(Pixel coordinate grounding data)
-----

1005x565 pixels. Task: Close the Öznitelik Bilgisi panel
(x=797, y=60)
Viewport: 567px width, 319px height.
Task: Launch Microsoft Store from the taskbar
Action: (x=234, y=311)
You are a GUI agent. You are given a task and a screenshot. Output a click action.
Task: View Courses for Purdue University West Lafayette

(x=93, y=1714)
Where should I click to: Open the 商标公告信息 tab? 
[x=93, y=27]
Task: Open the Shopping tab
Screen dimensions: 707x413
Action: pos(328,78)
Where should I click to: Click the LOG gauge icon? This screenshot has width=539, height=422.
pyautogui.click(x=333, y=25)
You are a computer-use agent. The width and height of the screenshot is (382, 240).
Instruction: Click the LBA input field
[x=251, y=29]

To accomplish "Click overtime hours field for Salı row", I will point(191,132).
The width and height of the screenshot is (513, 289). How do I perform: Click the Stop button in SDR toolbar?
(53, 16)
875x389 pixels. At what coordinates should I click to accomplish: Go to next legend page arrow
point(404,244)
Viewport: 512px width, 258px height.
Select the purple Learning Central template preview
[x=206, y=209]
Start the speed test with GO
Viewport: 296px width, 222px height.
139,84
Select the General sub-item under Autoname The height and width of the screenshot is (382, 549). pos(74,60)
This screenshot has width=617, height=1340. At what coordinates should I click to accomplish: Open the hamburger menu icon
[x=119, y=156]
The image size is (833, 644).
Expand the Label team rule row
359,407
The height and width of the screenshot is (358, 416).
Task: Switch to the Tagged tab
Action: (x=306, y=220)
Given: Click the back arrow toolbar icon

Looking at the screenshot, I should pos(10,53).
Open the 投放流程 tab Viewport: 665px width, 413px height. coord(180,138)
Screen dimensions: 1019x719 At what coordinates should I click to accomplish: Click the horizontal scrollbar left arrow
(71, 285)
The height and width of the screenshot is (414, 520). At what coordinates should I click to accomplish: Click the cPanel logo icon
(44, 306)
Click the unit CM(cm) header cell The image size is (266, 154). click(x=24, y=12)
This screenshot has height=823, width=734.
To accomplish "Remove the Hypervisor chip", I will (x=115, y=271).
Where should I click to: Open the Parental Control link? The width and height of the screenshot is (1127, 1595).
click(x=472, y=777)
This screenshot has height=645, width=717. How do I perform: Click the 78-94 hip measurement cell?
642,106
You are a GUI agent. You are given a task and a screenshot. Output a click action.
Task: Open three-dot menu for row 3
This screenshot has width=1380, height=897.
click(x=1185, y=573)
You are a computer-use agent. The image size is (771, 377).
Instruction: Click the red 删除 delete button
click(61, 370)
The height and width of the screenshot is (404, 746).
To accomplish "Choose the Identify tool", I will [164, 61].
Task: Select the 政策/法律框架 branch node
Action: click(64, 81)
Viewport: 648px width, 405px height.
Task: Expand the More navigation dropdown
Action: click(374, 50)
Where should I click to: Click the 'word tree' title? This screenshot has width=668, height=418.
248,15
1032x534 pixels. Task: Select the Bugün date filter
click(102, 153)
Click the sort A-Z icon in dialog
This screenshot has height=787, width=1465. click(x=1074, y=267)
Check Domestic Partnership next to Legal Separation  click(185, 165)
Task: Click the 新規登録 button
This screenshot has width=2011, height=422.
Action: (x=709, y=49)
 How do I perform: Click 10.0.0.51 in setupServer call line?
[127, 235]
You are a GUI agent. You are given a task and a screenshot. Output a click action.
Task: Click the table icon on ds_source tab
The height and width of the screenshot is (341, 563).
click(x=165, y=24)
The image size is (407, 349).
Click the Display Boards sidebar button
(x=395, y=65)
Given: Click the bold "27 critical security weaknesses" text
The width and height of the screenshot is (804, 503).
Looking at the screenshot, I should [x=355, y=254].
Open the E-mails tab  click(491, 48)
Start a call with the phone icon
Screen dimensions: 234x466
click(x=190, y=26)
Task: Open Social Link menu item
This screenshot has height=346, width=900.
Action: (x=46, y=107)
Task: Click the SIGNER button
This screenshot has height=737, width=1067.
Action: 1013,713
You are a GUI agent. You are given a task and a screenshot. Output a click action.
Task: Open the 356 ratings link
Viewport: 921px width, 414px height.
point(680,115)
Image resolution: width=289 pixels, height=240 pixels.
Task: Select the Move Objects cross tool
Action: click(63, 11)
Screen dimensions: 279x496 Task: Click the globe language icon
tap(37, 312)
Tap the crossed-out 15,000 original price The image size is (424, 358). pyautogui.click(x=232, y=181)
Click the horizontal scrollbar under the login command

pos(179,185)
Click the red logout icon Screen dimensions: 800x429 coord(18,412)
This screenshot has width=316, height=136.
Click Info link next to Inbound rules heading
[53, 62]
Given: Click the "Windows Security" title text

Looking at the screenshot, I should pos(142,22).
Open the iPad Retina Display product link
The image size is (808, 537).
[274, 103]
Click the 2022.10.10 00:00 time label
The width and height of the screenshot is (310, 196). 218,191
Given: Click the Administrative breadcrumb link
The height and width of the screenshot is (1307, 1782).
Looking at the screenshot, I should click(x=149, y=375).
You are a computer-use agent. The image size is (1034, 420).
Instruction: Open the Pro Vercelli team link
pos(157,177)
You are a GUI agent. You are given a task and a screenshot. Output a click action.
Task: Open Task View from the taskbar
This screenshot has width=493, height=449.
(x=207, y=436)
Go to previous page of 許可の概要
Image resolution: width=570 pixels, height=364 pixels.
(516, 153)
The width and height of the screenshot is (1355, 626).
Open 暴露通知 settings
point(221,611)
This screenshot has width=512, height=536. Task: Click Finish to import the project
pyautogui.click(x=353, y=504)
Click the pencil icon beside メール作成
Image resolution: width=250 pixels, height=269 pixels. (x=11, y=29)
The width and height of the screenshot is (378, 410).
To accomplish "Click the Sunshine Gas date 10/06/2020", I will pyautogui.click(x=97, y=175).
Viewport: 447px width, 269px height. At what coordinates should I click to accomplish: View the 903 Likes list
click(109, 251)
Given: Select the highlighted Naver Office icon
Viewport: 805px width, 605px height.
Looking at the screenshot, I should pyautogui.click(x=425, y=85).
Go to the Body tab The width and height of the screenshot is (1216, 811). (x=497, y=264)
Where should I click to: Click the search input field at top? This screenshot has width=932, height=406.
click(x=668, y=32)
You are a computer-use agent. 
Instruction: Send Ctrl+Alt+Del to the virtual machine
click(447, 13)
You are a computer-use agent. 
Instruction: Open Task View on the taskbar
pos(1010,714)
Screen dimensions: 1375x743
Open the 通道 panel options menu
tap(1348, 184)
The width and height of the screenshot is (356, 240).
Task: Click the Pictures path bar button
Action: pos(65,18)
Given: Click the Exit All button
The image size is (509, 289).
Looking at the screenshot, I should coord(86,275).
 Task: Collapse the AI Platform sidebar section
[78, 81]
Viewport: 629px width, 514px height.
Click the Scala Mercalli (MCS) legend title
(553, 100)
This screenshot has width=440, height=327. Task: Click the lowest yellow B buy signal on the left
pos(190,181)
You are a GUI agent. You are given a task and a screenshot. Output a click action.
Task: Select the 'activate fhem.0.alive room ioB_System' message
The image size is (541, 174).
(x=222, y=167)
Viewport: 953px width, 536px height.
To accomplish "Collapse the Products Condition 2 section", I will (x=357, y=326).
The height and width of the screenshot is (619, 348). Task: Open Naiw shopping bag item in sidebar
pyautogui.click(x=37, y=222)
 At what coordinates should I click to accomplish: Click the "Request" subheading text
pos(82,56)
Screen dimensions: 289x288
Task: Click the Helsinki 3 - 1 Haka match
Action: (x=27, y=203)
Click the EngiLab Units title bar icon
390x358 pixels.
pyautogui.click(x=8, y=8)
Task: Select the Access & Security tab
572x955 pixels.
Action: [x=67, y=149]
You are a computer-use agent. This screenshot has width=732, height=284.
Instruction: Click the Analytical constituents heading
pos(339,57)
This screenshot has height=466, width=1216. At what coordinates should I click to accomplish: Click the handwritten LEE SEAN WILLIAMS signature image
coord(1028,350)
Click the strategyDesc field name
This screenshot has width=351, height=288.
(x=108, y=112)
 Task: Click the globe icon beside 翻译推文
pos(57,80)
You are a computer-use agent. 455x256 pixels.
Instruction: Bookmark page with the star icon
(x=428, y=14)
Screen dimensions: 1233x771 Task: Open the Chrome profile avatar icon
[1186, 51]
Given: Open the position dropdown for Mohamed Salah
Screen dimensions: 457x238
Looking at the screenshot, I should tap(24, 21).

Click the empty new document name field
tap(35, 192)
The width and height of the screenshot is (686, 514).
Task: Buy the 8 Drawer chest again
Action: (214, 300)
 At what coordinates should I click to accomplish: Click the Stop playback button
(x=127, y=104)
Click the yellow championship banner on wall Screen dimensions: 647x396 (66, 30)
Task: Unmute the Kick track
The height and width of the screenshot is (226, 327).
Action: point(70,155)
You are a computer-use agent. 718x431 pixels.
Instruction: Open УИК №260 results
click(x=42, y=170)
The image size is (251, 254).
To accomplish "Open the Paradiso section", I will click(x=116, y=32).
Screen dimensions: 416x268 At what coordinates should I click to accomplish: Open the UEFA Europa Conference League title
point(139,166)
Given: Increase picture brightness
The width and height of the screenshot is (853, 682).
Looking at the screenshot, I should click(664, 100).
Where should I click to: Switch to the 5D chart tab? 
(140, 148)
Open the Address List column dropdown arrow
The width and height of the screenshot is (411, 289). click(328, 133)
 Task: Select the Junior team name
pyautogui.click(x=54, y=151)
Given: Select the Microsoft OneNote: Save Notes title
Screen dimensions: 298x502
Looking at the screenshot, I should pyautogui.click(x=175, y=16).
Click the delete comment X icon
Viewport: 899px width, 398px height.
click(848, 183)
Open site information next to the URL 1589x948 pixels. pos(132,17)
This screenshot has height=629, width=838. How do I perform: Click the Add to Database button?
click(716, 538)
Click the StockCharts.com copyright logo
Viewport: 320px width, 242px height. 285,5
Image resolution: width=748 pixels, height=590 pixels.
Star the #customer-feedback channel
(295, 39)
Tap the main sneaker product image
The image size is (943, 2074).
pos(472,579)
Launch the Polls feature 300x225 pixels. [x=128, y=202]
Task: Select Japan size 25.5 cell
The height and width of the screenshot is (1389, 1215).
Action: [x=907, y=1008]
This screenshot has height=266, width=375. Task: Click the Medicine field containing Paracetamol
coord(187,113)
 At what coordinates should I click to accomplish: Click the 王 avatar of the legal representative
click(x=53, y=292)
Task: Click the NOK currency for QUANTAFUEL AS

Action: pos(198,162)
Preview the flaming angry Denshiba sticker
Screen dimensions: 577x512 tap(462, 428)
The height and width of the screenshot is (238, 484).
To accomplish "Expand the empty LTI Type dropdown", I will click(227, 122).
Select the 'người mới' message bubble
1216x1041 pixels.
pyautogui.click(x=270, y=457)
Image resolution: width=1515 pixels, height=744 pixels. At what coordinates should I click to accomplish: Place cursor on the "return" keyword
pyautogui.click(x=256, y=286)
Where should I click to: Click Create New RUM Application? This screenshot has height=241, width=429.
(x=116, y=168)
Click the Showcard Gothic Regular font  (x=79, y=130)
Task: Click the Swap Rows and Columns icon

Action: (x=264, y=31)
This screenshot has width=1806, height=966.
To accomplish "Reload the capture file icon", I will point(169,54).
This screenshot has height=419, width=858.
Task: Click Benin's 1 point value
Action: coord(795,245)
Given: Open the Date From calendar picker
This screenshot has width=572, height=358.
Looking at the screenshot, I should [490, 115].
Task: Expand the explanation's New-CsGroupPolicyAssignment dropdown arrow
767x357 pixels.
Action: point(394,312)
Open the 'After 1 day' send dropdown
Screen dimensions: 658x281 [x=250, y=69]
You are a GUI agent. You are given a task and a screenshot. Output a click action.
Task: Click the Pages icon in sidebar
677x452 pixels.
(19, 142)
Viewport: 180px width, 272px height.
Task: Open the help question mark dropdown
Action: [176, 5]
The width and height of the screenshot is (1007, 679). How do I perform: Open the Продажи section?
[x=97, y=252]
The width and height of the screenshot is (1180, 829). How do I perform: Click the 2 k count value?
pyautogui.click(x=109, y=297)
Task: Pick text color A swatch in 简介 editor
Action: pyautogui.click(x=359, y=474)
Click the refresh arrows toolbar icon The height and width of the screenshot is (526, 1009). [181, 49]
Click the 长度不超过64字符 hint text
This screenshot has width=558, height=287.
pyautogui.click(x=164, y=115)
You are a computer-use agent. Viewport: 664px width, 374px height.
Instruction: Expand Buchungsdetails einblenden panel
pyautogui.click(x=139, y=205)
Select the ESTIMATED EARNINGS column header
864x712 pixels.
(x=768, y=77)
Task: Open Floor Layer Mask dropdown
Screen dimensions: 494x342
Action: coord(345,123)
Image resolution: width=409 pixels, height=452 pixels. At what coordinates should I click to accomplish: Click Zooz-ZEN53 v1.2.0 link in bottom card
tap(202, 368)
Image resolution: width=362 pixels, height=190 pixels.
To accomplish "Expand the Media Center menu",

-----

[Requirement]:
Within the data above, the lines from the one with "Select the purple" to the one with "The height and width of the screenshot is (404, 746)." must be repeated exactly; no other line belongs in the answer.

[Solution for this exercise]:
Select the purple Learning Central template preview
[x=206, y=209]
Start the speed test with GO
Viewport: 296px width, 222px height.
139,84
Select the General sub-item under Autoname The height and width of the screenshot is (382, 549). pos(74,60)
This screenshot has width=617, height=1340. At what coordinates should I click to accomplish: Open the hamburger menu icon
[x=119, y=156]
The image size is (833, 644).
Expand the Label team rule row
359,407
The height and width of the screenshot is (358, 416).
Task: Switch to the Tagged tab
Action: (x=306, y=220)
Given: Click the back arrow toolbar icon

Looking at the screenshot, I should pos(10,53).
Open the 投放流程 tab Viewport: 665px width, 413px height. coord(180,138)
Screen dimensions: 1019x719 At what coordinates should I click to accomplish: Click the horizontal scrollbar left arrow
(71, 285)
The height and width of the screenshot is (414, 520). At what coordinates should I click to accomplish: Click the cPanel logo icon
(44, 306)
Click the unit CM(cm) header cell The image size is (266, 154). click(x=24, y=12)
This screenshot has height=823, width=734.
To accomplish "Remove the Hypervisor chip", I will (x=115, y=271).
Where should I click to: Open the Parental Control link? The width and height of the screenshot is (1127, 1595).
click(x=472, y=777)
This screenshot has height=645, width=717. How do I perform: Click the 78-94 hip measurement cell?
642,106
You are a GUI agent. You are given a task and a screenshot. Output a click action.
Task: Open three-dot menu for row 3
This screenshot has width=1380, height=897.
click(x=1185, y=573)
You are a computer-use agent. The image size is (771, 377).
Instruction: Click the red 删除 delete button
click(61, 370)
The height and width of the screenshot is (404, 746).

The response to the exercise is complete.